** WORK INSTRUCTIONS **
This task requires every entry to be set down again exactly.

** Pixel coordinate grounding data **
===============

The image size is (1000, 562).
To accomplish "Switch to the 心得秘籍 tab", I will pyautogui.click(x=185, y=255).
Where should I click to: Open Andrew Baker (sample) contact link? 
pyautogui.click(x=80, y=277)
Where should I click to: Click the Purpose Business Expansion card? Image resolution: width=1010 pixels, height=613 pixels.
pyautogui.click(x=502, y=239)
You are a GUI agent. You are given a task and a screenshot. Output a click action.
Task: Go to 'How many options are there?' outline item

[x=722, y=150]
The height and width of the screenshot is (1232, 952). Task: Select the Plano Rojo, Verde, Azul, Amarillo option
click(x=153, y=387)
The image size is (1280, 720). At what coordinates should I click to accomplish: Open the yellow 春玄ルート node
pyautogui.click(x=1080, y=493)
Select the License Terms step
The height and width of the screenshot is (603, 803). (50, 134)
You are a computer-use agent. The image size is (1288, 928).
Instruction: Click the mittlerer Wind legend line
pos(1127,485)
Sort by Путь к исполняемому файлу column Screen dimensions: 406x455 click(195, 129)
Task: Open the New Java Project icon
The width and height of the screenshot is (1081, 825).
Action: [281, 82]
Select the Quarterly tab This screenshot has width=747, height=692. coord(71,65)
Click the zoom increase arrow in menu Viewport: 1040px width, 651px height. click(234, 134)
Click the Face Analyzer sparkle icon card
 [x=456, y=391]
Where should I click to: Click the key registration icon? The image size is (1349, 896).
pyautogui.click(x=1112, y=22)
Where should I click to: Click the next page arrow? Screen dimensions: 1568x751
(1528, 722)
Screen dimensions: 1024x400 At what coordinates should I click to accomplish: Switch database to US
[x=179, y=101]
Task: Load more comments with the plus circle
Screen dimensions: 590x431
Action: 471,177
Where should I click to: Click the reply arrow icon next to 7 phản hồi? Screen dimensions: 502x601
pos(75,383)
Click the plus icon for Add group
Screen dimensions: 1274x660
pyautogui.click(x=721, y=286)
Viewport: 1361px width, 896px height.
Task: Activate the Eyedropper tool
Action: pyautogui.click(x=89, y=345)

===============

** EXERCISE RESULT **
The image size is (1000, 562).
To accomplish "Switch to the 心得秘籍 tab", I will pyautogui.click(x=185, y=255).
Where should I click to: Open Andrew Baker (sample) contact link? 
pyautogui.click(x=80, y=277)
Where should I click to: Click the Purpose Business Expansion card? Image resolution: width=1010 pixels, height=613 pixels.
pyautogui.click(x=502, y=239)
You are a GUI agent. You are given a task and a screenshot. Output a click action.
Task: Go to 'How many options are there?' outline item

[x=722, y=150]
The height and width of the screenshot is (1232, 952). Task: Select the Plano Rojo, Verde, Azul, Amarillo option
click(x=153, y=387)
The image size is (1280, 720). At what coordinates should I click to accomplish: Open the yellow 春玄ルート node
pyautogui.click(x=1080, y=493)
Select the License Terms step
The height and width of the screenshot is (603, 803). (50, 134)
You are a computer-use agent. The image size is (1288, 928).
Instruction: Click the mittlerer Wind legend line
pos(1127,485)
Sort by Путь к исполняемому файлу column Screen dimensions: 406x455 click(195, 129)
Task: Open the New Java Project icon
The width and height of the screenshot is (1081, 825).
Action: [281, 82]
Select the Quarterly tab This screenshot has width=747, height=692. coord(71,65)
Click the zoom increase arrow in menu Viewport: 1040px width, 651px height. click(234, 134)
Click the Face Analyzer sparkle icon card
 [x=456, y=391]
Where should I click to: Click the key registration icon? The image size is (1349, 896).
pyautogui.click(x=1112, y=22)
Where should I click to: Click the next page arrow? Screen dimensions: 1568x751
(1528, 722)
Screen dimensions: 1024x400 At what coordinates should I click to accomplish: Switch database to US
[x=179, y=101]
Task: Load more comments with the plus circle
Screen dimensions: 590x431
Action: 471,177
Where should I click to: Click the reply arrow icon next to 7 phản hồi? Screen dimensions: 502x601
pos(75,383)
Click the plus icon for Add group
Screen dimensions: 1274x660
pyautogui.click(x=721, y=286)
Viewport: 1361px width, 896px height.
Task: Activate the Eyedropper tool
Action: pyautogui.click(x=89, y=345)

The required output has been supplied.